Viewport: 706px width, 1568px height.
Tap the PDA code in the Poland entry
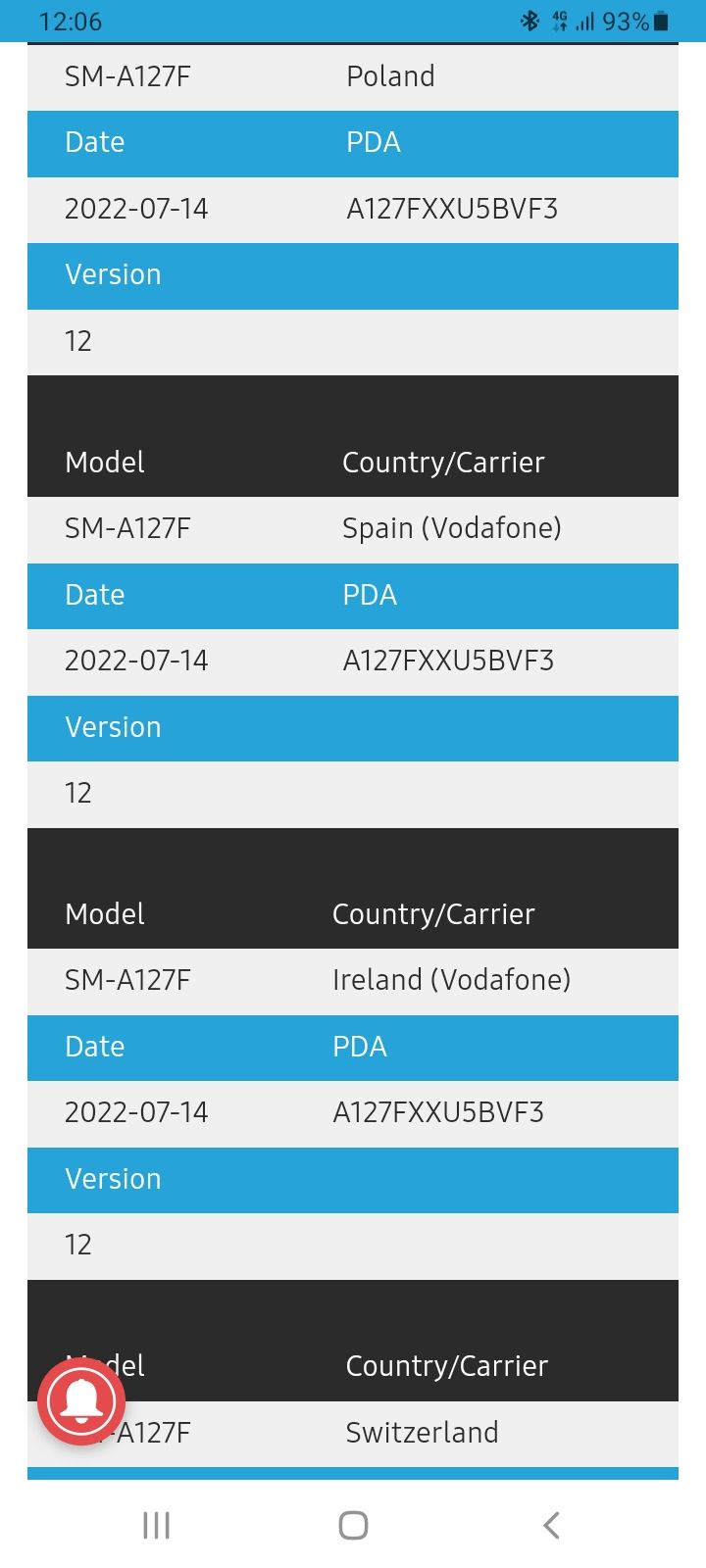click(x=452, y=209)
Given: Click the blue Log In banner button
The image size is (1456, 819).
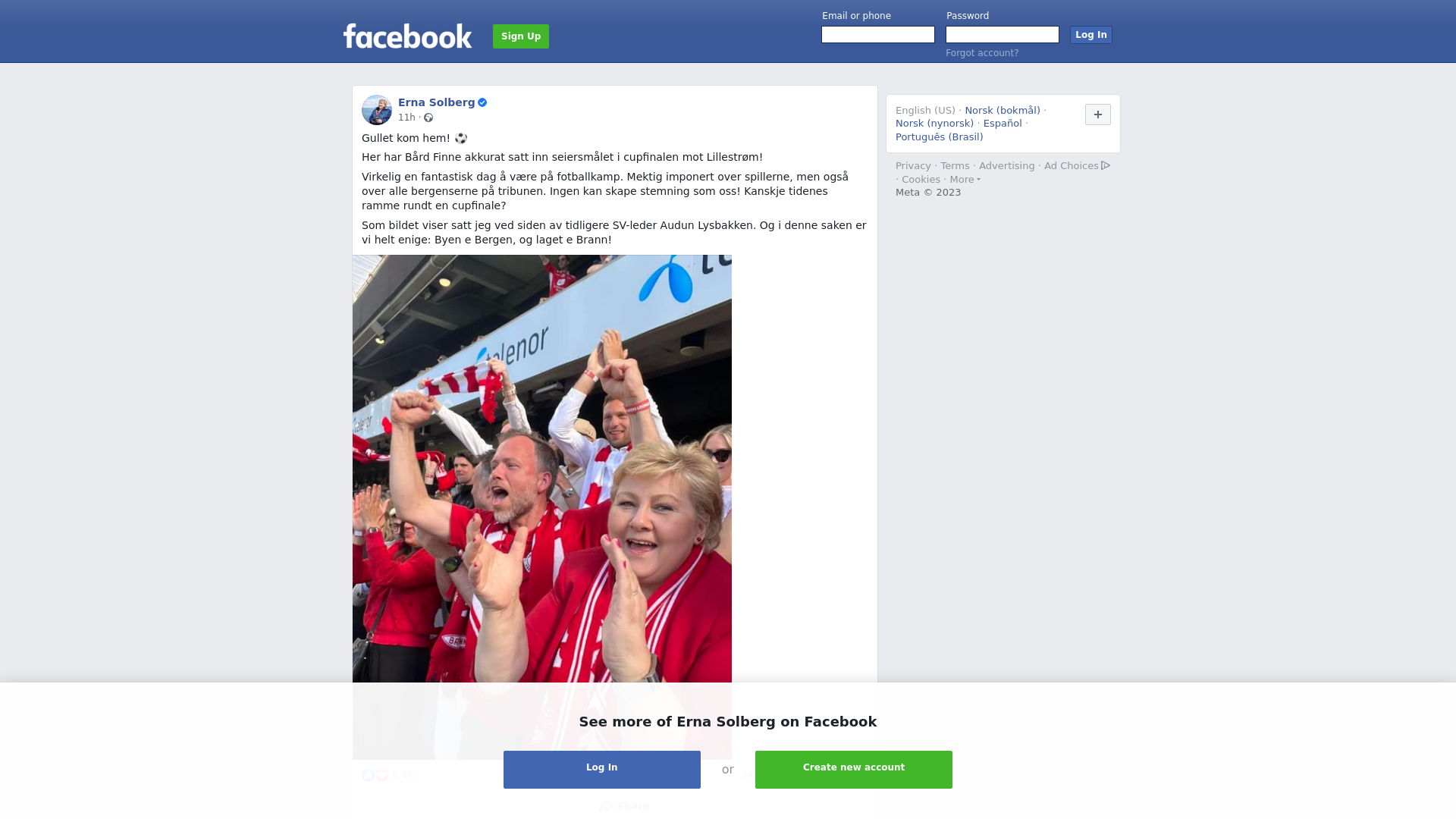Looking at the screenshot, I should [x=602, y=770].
-=-=-=-=-
Copy the rows above word for word, and leave the pictures out of your copy.

Viewport: 706px width, 1568px height.
Tap the PDA code in the Poland entry
click(x=452, y=209)
Given: Click the blue Log In banner button
The image size is (1456, 819).
Looking at the screenshot, I should [x=602, y=770].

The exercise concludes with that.